相较于成年的凌阳王,世家们自然更希望拥立无易为帝,因为他更好控制,更能方便他们夺权,凌阳王和太后定也知晓,在兴帝死前,很可能会对无易下手。
无易是谢挽辰唯一的逆鳞,她不愿意为了保全无易的性命而让他终身为他人手中的傀儡,却又不能仅靠一人之力护住他,思虑了许久,如今在朝中几乎是一手遮天的虞家,是她当下所能做出的唯一选择。

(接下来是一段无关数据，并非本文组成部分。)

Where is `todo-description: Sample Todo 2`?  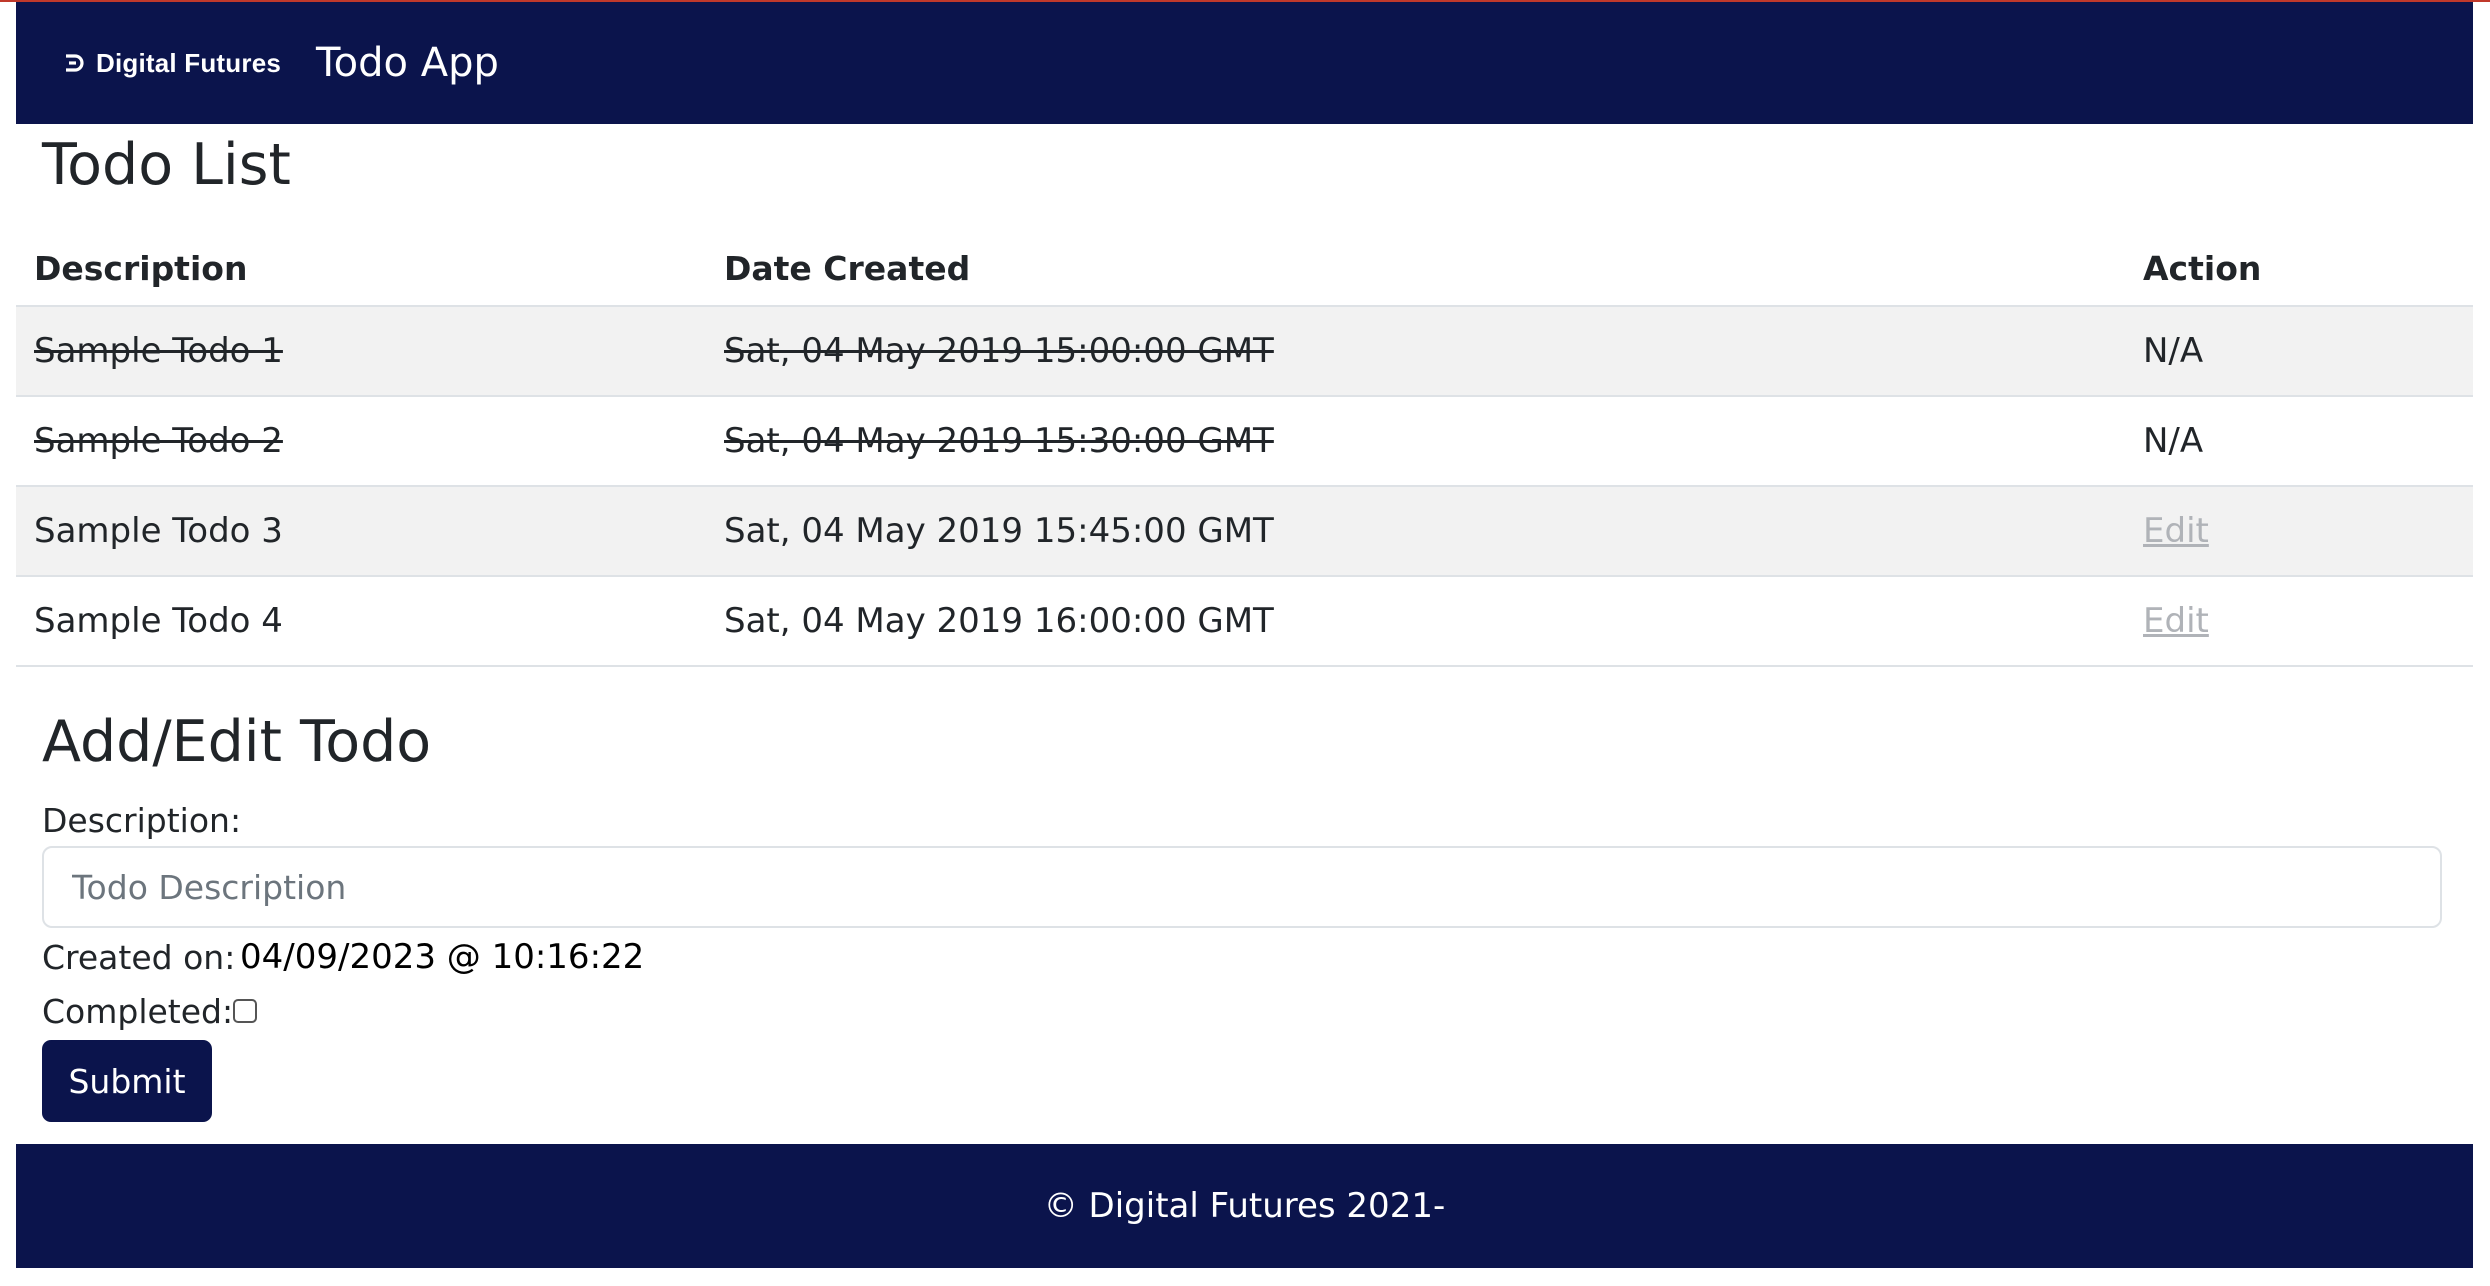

虞南行并未多犹疑,显见他之前便已知晓,甚至比谢挽辰更确认,倒反过来,一双琉璃眼看着谢挽辰,“陛下食丹,娘娘身为中宫皇后,理应劝谏。”
“劝谏?”
谢挽辰笑了声,“若非无易年幼而我无家族庇佑,陛下确是不能长时服丹了。”
话里带着对兴帝毫不留情的厌弃,让虞南行忍不住弯唇微笑,又怕被察觉,好在手就撑在额侧,假咳两声挡住了,“娘娘如此不顾夫妻情谊……”
“此事,怕是也得论个先来后到吧?”
谢挽辰拿起那杯假沂蒙红,“身为丈夫,他不能支持我,以子嗣之名大肆纳妃,我孕育无易之时,他懦弱将我推至台前,令我与无易几次九死一生,已不配为父,更遑论瞧不清眼前之危局,沉溺温柔乡,葬送己身还要连累我儿……”
那瓷白的公道杯被谢挽辰磕在桌上,裂纹斑斑。
虞南行的目光不自觉地落在她手上,皱起了眉头。